**Task to complete**:
Only the lines from the start of the data through the one containing "Task: Click the user address pin icon" belong in your answer; return them exactly.
Data extracts below:
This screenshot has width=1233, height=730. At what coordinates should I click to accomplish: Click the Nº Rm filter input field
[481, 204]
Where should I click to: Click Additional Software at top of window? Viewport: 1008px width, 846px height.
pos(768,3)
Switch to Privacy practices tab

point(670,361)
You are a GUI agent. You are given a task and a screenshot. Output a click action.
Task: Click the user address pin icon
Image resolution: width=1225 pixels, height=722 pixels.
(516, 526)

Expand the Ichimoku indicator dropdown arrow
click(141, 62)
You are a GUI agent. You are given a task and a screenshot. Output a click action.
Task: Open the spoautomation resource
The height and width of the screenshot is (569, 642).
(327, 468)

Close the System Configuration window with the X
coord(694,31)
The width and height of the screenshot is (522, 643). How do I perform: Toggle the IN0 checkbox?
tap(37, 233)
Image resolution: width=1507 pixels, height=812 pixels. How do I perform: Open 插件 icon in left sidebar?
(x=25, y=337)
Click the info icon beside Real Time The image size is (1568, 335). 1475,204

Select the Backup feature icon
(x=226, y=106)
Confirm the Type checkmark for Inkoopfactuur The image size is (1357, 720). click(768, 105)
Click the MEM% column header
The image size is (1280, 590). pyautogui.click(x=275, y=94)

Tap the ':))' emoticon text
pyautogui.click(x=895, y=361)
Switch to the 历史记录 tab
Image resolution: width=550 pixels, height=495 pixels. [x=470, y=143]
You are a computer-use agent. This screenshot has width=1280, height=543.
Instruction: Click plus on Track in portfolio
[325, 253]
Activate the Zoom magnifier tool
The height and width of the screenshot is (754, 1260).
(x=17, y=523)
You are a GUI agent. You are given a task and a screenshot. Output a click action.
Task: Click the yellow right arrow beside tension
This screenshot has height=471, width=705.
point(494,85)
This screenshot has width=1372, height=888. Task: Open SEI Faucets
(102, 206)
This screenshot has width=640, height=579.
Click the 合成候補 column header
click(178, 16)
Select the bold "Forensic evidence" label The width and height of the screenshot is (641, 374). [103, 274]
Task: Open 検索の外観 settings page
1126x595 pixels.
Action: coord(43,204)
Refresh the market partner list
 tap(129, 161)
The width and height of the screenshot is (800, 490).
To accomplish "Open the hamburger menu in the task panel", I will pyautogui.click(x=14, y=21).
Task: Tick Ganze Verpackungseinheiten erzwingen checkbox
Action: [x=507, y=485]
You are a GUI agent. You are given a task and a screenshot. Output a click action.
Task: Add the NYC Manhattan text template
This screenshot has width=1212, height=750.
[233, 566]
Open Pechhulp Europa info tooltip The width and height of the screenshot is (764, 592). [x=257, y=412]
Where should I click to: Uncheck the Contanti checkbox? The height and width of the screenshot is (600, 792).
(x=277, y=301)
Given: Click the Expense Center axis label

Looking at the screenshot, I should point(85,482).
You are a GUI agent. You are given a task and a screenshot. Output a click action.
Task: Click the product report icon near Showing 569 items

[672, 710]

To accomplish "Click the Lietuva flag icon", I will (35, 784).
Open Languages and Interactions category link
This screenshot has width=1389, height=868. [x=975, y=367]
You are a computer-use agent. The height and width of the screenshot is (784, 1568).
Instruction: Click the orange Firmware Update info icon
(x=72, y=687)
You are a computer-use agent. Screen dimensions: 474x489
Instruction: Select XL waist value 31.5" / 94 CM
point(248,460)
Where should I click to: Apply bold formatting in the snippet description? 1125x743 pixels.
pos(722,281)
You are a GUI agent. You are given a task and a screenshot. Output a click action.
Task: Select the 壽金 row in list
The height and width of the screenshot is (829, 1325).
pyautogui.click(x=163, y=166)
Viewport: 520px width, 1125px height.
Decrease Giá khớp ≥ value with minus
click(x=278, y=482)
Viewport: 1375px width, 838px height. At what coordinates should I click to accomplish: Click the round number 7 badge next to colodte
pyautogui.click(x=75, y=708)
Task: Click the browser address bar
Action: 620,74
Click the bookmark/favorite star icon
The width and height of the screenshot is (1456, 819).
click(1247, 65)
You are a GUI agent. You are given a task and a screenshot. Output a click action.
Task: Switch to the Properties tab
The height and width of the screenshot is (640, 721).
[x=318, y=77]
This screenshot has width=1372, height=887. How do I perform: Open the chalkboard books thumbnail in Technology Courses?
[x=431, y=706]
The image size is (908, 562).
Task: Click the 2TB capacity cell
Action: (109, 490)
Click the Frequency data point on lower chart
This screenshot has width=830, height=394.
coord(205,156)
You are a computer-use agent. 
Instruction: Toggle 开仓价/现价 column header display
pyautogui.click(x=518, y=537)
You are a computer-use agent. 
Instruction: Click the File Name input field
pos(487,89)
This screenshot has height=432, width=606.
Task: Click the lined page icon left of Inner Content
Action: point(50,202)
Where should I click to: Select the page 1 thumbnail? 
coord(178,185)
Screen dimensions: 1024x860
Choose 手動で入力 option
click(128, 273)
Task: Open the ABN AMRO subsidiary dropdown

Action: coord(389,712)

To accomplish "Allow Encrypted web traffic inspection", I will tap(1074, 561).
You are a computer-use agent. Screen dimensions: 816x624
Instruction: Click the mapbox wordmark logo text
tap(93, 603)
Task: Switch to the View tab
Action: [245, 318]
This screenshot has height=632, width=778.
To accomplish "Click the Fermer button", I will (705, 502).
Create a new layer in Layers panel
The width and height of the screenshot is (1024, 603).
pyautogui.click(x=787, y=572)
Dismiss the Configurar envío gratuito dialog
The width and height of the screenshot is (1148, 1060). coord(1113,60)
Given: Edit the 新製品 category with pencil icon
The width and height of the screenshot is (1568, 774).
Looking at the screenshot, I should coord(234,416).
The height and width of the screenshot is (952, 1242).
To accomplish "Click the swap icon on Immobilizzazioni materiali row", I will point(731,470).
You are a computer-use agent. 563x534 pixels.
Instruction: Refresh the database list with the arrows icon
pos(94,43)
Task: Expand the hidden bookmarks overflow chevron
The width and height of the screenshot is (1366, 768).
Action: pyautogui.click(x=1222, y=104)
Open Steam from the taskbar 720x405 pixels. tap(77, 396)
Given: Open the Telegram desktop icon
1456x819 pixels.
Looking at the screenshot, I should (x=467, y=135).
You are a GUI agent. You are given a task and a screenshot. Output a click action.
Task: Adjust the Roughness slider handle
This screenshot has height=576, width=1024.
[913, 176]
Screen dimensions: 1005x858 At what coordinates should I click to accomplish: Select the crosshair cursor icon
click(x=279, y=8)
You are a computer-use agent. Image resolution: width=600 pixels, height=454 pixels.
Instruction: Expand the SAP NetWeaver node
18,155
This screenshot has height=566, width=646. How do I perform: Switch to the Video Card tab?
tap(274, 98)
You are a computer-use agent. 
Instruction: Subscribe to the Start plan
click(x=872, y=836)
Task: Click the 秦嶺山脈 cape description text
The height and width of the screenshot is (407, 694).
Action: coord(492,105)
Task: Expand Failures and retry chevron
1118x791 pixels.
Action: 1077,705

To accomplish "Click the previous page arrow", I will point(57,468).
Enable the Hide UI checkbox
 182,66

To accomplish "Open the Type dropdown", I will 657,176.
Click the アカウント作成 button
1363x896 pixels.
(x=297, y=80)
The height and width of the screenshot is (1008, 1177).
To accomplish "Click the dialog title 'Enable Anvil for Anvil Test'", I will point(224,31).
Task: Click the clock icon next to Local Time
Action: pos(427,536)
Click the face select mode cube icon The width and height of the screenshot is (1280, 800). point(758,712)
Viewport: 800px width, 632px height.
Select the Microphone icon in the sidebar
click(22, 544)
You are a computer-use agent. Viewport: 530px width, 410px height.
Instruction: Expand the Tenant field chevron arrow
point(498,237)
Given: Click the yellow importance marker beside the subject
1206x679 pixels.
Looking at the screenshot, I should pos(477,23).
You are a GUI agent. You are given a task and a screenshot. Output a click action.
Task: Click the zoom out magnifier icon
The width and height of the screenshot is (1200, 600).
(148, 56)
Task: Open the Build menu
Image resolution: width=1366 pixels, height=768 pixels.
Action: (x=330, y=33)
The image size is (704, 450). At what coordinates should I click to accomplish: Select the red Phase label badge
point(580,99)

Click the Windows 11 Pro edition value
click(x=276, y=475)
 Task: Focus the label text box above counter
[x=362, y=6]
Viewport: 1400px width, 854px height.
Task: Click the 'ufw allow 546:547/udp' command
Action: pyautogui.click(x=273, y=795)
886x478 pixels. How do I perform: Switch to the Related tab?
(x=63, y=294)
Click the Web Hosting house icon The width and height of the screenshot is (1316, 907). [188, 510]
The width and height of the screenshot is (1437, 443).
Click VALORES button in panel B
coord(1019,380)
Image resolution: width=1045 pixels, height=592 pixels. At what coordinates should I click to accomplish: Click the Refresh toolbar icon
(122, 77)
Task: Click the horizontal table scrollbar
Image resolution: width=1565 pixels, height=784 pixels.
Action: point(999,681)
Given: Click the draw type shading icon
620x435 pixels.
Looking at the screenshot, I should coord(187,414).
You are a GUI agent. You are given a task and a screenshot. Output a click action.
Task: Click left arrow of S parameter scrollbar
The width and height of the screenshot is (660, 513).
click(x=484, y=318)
End of Data extracts.
**Solution for this exercise**:
This screenshot has width=1233, height=730. At what coordinates should I click to accomplish: Click the Nº Rm filter input field
[481, 204]
Where should I click to: Click Additional Software at top of window? Viewport: 1008px width, 846px height.
pos(768,3)
Switch to Privacy practices tab

point(670,361)
You are a GUI agent. You are given a task and a screenshot. Output a click action.
Task: Click the user address pin icon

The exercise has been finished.